Practice Lab: Neural Networks for Binary Classification in machine learning specialization.
Error Detail :
Cell #9. Can’t compile the student’s code. Error: AssertionError(‘Wrong number of units in layer 0. Expected [None, 25] but got [None, 64]’)
Traceback (most recent call last):
File “/home/www/app/grading/exceptions.py”, line 112, in handle_solution_errors
yield {}
File “/home/www/app/grading/abstract.py”, line 393, in _grade
context = compiled_code.run(cell_index=cell.index)
File “/home/www/app/grading/submission/compiled_code.py”, line 195, in run
return list(self._code_items.values())[cell_num - 1].run()

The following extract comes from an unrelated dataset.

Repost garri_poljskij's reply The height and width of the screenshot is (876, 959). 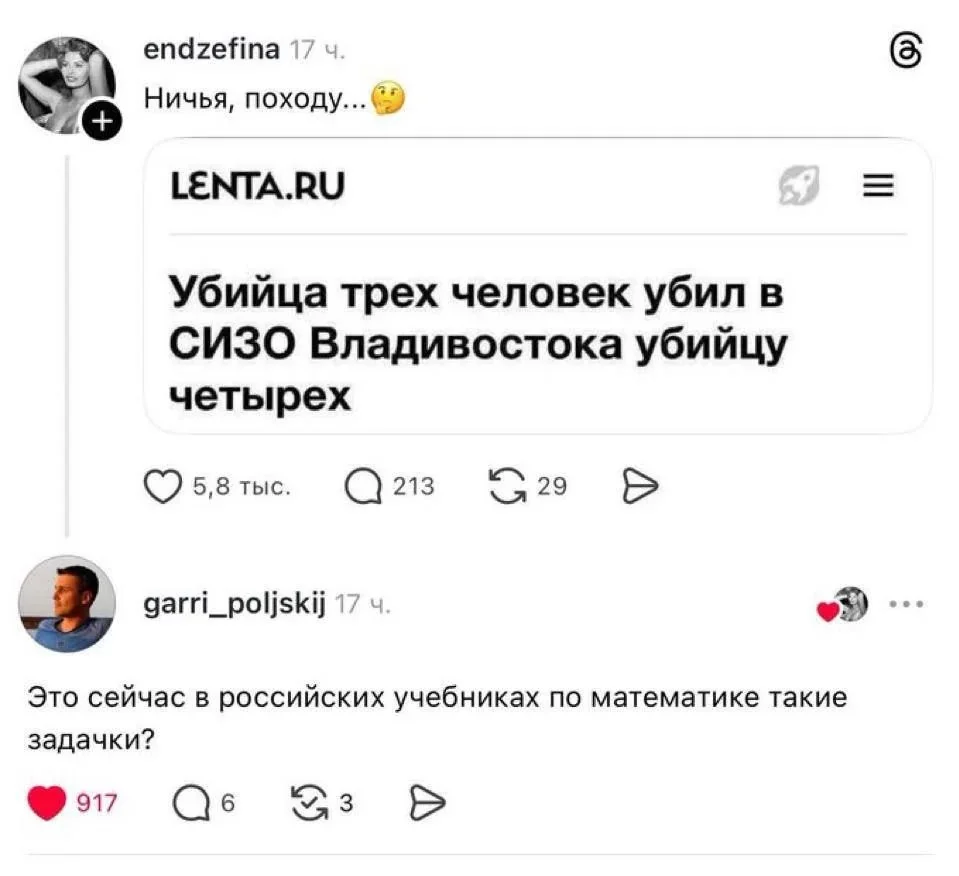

File “/home/www/app/grading/submission/compiled_code.py”, line 54, in run
return import_module(self.import_statement, items)

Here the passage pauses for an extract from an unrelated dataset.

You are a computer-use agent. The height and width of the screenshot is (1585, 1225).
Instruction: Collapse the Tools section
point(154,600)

File “/usr/local/lib/python3.7/importlib/init.py”, line 127, in import_module
return _bootstrap._gcd_import(name[level:], package, level)
File “”, line 1006, in _gcd_import
File “”, line 983, in _find_and_load
File “”, line 967, in _find_and_load_unlocked
File “”, line 677, in _load_unlocked
File “”, line 728, in exec_module
File “”, line 219, in _call_with_frames_removed
File “/tmp/student_solution_cells/cell_9.py”, line 14, in
test_c1(model)
File “/tmp/public_tests.py”, line 21, in test_c1
f"Wrong number of units in layer {i}. Expected {expected[i][1]} but got {layer.output.shape.as_list()}"
AssertionError: Wrong number of units in layer 0. Expected [None, 25] but got [None, 64]
I am not sure which course this is in the ML specialization but you posted under general discussions; you need to post in the respective specialization and course!
This is the error you are getting: Cell #9. Can’t compile the student’s code. Error: AssertionError(‘Wrong number of units in layer 0. Expected [None, 25] but got [None, 64]’)
This means your input to layer zero of your model is not correct; check what size you are inputting to layer 0 of the model!
Use the instructions in Section 2.3 of the notebook to add three “Dense()” statements, where inside the parenthesis you put the correct number of units for that layer, and an argument for the activation type.
Use the “Click for hints” link below the ‘Expected Output’ to see exactly how to write this code.